→ **Exercise requirements**: From the entries below, copy out every line with "dark" in it.

→ **Records for processing**:
*** Block opens ***

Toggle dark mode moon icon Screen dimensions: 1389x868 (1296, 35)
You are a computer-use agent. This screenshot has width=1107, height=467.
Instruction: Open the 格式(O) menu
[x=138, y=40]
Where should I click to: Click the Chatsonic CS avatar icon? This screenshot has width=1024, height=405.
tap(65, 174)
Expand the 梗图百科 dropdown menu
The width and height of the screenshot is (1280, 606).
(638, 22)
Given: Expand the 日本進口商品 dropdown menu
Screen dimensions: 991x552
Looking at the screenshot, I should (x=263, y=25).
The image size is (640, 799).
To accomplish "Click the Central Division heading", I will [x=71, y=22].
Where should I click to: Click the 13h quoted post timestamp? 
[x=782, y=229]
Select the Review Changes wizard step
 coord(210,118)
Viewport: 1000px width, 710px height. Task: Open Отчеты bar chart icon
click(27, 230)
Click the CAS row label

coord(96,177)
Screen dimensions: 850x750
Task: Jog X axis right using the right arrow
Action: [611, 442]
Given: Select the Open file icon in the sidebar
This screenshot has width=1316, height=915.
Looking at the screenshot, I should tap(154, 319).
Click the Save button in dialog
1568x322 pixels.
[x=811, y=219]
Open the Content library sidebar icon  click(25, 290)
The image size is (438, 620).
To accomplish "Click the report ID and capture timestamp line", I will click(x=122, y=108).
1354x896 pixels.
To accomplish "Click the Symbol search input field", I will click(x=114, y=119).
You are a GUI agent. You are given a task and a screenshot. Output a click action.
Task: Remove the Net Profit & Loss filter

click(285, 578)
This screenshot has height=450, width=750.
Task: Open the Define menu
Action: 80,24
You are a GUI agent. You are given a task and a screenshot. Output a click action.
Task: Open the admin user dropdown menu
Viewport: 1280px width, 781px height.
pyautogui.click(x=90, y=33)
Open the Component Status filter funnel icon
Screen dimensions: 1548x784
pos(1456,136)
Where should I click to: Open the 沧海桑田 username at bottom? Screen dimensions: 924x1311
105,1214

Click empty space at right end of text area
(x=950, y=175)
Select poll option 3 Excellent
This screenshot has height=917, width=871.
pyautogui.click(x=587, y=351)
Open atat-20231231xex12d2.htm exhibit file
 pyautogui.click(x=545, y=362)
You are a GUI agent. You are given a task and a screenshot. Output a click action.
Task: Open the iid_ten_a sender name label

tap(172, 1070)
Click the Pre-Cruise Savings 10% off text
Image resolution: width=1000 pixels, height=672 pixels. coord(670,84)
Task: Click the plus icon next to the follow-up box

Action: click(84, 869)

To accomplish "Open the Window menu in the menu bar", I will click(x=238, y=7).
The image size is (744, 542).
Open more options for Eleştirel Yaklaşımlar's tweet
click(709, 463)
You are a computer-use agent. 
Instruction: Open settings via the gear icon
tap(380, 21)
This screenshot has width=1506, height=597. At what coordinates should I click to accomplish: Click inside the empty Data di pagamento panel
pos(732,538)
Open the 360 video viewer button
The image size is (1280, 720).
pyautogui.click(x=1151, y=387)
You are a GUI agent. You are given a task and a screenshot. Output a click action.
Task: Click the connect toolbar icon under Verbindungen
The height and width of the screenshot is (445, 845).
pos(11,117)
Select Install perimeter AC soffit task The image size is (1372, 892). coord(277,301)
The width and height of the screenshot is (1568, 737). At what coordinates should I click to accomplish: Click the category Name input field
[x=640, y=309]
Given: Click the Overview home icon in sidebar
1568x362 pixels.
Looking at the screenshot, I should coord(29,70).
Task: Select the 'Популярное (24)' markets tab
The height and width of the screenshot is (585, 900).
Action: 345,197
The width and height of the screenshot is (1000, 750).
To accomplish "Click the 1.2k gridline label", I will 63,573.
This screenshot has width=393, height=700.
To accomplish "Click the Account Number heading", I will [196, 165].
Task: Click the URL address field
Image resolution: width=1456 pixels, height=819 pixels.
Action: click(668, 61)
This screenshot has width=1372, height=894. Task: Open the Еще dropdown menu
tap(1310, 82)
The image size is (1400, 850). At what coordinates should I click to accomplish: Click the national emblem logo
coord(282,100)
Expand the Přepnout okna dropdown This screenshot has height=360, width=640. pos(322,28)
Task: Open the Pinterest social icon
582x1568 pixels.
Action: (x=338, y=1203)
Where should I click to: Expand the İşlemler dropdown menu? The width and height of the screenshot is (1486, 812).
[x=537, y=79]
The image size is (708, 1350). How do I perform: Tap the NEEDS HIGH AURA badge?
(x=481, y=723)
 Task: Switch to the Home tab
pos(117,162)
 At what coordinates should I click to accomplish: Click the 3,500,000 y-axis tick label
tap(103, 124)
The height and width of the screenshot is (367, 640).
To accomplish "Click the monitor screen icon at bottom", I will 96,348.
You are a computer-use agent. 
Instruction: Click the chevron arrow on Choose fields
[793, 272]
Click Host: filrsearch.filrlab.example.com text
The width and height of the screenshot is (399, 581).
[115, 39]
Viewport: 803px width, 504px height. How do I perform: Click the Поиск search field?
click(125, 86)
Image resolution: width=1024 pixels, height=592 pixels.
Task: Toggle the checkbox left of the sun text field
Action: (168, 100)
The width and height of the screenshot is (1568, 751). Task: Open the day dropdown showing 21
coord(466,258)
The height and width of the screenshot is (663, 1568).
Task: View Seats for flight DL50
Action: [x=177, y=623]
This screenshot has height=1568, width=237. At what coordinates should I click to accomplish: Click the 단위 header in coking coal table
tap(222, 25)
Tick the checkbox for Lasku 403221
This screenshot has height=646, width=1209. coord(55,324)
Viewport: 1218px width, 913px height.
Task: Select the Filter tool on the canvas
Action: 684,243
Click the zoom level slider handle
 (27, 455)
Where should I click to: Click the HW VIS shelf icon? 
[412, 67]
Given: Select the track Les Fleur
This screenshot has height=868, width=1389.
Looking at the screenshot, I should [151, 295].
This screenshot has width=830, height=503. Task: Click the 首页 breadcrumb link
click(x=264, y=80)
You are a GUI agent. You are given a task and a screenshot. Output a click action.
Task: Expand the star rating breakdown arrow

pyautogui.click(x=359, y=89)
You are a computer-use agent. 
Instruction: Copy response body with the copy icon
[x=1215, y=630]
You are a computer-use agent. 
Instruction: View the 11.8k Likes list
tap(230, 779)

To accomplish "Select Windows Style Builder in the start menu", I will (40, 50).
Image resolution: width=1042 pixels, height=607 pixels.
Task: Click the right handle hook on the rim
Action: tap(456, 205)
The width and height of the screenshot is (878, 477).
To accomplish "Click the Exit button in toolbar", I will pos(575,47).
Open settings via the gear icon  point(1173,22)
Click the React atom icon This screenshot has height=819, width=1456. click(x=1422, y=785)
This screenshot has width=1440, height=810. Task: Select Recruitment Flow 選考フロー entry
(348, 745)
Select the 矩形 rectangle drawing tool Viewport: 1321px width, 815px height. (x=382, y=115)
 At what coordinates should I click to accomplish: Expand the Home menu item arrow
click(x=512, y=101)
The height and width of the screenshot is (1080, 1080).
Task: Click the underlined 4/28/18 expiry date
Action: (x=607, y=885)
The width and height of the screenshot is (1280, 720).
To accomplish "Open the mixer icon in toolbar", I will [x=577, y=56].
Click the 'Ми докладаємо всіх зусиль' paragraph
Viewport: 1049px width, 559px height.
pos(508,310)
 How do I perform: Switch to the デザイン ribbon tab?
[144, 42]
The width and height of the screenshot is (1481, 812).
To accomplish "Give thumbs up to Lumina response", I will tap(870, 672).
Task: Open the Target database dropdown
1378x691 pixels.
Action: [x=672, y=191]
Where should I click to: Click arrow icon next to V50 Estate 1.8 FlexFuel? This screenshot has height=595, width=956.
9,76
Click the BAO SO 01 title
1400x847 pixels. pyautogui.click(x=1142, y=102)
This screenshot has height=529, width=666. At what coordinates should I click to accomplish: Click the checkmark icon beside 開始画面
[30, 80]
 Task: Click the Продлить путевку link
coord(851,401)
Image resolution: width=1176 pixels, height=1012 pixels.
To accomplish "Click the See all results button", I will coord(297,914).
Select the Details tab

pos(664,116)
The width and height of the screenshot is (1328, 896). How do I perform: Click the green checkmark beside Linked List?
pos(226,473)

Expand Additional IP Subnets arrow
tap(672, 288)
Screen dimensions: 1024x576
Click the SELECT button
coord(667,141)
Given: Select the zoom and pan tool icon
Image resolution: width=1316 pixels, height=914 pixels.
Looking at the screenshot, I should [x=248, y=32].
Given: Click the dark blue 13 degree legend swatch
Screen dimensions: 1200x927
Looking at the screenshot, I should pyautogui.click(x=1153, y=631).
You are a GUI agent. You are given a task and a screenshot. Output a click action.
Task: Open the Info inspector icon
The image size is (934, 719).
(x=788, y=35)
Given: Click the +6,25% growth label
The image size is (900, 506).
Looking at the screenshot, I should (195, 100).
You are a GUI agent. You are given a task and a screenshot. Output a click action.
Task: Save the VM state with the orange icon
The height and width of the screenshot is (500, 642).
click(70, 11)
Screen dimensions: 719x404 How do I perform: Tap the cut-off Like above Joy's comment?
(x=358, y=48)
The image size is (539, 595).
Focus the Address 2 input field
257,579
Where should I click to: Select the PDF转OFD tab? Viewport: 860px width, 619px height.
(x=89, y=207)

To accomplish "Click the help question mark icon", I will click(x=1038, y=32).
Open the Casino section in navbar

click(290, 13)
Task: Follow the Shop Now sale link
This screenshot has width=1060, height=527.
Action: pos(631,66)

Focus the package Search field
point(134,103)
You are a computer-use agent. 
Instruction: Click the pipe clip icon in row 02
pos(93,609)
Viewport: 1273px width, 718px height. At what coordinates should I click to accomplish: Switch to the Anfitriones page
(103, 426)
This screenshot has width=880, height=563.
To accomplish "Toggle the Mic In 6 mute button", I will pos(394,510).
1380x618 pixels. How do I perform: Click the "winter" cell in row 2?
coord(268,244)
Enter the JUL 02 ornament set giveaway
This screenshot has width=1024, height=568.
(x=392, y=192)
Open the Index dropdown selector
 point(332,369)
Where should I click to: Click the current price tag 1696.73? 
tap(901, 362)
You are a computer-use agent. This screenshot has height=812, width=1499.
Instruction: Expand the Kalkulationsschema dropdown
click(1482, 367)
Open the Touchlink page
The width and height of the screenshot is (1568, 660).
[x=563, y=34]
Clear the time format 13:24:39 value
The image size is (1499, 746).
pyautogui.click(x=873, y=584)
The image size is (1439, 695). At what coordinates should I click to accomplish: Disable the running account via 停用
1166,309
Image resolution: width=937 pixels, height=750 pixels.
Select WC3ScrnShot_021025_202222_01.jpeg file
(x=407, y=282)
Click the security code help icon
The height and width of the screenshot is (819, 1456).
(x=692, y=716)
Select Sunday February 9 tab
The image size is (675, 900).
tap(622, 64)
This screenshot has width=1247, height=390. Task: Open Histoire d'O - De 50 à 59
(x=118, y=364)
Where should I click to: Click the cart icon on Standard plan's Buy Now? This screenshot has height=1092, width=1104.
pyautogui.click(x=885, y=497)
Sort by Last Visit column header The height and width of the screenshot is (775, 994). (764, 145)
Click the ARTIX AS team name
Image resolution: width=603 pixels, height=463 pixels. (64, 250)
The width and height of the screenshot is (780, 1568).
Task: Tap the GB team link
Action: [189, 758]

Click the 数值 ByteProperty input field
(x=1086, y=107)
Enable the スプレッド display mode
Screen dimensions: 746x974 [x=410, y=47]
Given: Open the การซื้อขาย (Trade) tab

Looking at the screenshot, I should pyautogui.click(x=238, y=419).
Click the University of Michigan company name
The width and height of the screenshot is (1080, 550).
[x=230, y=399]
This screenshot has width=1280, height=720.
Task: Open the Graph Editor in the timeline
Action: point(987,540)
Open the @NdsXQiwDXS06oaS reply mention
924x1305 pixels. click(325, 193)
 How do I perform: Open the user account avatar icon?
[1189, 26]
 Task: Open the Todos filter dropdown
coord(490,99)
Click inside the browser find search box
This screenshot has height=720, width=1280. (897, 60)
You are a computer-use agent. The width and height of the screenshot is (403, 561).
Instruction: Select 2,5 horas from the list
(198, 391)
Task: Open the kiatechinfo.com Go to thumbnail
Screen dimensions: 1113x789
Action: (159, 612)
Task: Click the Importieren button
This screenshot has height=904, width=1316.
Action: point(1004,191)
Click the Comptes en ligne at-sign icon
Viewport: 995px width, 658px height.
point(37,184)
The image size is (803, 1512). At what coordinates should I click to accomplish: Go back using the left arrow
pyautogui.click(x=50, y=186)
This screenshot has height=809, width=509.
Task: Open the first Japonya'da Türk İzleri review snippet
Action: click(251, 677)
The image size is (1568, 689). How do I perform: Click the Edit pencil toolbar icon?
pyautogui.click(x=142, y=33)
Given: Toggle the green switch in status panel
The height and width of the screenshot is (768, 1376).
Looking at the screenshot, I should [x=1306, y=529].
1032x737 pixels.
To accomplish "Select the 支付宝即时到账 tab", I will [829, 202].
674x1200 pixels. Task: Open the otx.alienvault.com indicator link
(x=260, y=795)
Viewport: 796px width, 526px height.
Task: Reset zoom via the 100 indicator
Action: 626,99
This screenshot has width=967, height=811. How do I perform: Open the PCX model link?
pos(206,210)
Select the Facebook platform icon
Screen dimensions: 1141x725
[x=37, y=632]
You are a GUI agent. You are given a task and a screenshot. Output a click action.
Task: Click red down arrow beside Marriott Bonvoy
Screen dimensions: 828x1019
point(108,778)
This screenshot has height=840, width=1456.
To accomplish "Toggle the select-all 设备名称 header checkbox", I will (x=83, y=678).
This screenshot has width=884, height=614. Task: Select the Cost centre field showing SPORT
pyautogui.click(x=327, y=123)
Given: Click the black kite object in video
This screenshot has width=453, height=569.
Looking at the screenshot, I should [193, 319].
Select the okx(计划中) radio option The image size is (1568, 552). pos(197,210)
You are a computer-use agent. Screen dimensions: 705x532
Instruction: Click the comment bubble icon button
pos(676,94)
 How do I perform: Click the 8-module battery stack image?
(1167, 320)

*** Block closes ***

→ **Reply**:
Toggle dark mode moon icon Screen dimensions: 1389x868 (1296, 35)
Given: Click the dark blue 13 degree legend swatch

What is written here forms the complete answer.